Vu les autres pièces du dossier ;
Vu :
- le code de la construction et de l'habitat ;
- le code de l'urbanisme ;
- le livre des procédures fiscales ;
- la loi n° 2000-1208 du 13 décembre 2000 ;
- la loi n° 2009-323 du 25 mars 2009 ;
- le code de justice administrative ;
Après avoir entendu en séance publique :
- le rapport de Mme Ophélie Champeaux, maître des requêtes en service extraordinaire,
- les conclusions de Mme Marie-Gabrielle Merloz, rapporteur public ;
La parole ayant été donnée, avant et après les conclusions, à la SCP Rousseau, Tapie, avocat de la SCI SF ;
Considérant ce qui suit :
1. Il ressort des pièces du dossier soumis aux juges du fond que, par un arrêté du 25 mai 2009, le maire de Vincennes a accordé un permis de construire à la SCI SF pour la réhabilitation de six logements et la construction de quatre logements supplémentaires. Un titre de recettes de 189 211 euros a été émis le 7 mai 2010 à l'encontre de la société, au titre du versement pour dépassement du plafond légal de densité.
2. Aux termes de l'article L. 255 A du livre des procédures fiscales en vigueur à la date d'émission du titre exécutoire contesté : " (...) les taxes mentionnées au 1° de l'article L. 332-6-1 du code de l'urbanisme sont assis, liquidés et recouvrés en vertu d'un titre de recette individuel ou collectif délivré par le directeur départemental de l'équipement (...) /. L'autorité précitée peut déléguer sa signature aux agents placés sous son autorité. / (...) ". Si le premier alinéa du 3° de l'article 46 de la loi du 13 décembre 2000 relative à la solidarité et au renouvellement urbains a abrogé le b du 1° de l'article L. 332-6-1 du code de l'urbanisme retirant ainsi, de la liste des contributions aux dépenses d'équipements publics dues par les bénéficiaires d'autorisations de construire, le versement pour dépassement du plafond de légal de densité prévu à l'article L. 112-2 du même code, le second alinéa de ce même 3° précise que cette abrogation " prend effet lors de la suppression du plafond légal de densité intervenue dans les conditions fixées au II de l'article 50 ". Le II de cet article 50 prévoit que l'article L. 112-2 du code de l'urbanisme demeure applicable, dans sa rédaction antérieure à l'entrée en vigueur de la loi, dans les communes où un plafond légal de densité était institué le 31 décembre 1999. Il précise que le plafond légal de densité peut être supprimé par délibération de l'organe délibérant compétent ou de plein droit en cas d'institution, sur le territoire concerné, de la nouvelle participation au financement des voies nouvelles et réseaux créée par la loi.

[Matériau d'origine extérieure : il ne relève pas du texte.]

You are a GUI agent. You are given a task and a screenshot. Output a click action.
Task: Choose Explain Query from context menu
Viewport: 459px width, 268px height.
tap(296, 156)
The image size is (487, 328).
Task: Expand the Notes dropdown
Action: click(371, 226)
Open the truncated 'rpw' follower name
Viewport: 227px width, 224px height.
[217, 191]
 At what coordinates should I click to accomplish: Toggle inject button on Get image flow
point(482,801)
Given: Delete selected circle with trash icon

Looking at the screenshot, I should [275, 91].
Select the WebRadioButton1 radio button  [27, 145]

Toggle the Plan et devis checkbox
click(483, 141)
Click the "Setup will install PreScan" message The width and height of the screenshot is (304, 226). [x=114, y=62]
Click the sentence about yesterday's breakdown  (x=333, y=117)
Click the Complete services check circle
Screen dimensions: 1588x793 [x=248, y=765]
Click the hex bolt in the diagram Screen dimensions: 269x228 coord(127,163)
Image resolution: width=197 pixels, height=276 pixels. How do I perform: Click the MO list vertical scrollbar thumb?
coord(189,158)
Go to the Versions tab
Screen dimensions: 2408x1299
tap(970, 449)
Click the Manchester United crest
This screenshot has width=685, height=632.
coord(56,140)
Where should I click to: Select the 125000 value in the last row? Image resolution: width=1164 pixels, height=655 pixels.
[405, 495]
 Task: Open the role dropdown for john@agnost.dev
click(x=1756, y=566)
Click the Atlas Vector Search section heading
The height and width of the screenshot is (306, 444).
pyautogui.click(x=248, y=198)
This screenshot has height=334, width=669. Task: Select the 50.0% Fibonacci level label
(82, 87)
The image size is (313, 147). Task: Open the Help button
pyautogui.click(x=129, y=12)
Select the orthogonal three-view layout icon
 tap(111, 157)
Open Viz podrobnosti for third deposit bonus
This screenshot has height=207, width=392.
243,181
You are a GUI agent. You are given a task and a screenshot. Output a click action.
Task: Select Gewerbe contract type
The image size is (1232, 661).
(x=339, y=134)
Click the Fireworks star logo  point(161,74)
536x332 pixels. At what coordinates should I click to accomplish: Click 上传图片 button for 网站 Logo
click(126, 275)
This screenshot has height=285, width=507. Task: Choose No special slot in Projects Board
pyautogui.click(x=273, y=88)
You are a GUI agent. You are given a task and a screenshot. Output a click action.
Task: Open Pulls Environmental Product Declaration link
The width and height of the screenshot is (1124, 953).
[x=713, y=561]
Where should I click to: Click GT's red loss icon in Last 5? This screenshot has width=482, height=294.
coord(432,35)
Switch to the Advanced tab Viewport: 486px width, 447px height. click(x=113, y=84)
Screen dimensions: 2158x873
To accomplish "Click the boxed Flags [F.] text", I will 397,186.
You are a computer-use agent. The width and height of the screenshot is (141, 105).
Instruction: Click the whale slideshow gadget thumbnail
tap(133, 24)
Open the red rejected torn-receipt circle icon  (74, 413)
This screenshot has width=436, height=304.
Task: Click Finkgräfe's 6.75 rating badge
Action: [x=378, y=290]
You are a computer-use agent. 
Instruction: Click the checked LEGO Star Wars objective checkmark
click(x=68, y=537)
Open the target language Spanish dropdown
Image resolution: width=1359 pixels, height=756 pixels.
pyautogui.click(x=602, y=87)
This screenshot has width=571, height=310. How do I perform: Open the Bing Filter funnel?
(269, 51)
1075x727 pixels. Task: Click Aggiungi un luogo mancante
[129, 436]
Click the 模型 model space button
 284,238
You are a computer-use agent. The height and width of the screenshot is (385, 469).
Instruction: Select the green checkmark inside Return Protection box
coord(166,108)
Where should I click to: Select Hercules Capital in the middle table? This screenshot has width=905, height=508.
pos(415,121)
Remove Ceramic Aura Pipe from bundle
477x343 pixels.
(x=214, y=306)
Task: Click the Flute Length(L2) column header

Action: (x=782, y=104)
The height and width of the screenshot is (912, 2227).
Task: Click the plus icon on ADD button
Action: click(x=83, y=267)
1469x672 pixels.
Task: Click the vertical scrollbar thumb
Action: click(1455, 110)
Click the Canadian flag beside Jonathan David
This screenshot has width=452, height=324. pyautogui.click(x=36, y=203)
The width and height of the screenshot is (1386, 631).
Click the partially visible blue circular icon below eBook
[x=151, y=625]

3. Pour retenir l'incompétence du signataire du titre de recettes du 7 mai 2010 et prononcer en conséquence la décharge de l'imposition litigieuse, le tribunal administratif de Melun s'est fondé sur ce que la délégation de signature accordée par arrêté du 25 juillet 2008 du directeur départemental de l'équipement du Val-de-Marne ne portait que sur les titres de recettes relatifs aux taxes mentionnées à l'article L. 255 A du livre des procédures fiscales et à l'article R. 520-6 du code de l'urbanisme au nombre desquelles ne figurait pas le versement pour dépassement du plafond légal de densité. En statuant ainsi sans prendre en compte les dispositions du II de l'article 50 de la loi du 13 décembre 2000 mentionnées au point 2 qui précisent les conditions de prise d'effet de la suppression du plafond légal de densité et, par suite, du versement pour dépassement de ce plafond, et sans rechercher si ce versement était demeuré applicable dans la commune de Vincennes, le tribunal a commis une erreur de droit. Ce moyen suffisant à justifier l'annulation du jugement attaqué, il n'est pas nécessaire de se prononcer sur l'autre moyen du pourvoi.
4. L'affaire faisant l'objet d'un deuxième pourvoi en cassation, il y a lieu de la régler au fond en application des dispositions du deuxième alinéa de l'article L. 821-2 du code de justice administrative.
5. En premier lieu, à les supposer même établies, les irrégularités entachant le courrier du 27 février 2009 qui se borne à informer le maire de Vincennes du montant du versement pour dépassement du plafond légal de densité susceptible d'être réclamé à la SCI SF après la délivrance de son permis de construire, la décision du 18 juillet 2011 rejetant la réclamation d'assiette de la société requérante et enfin, l'avis d'imposition du 4 juin 2010 qui ne revêt qu'un caractère informatif, sont sans influence sur la régularité et le bien-fondé de l'imposition contestée.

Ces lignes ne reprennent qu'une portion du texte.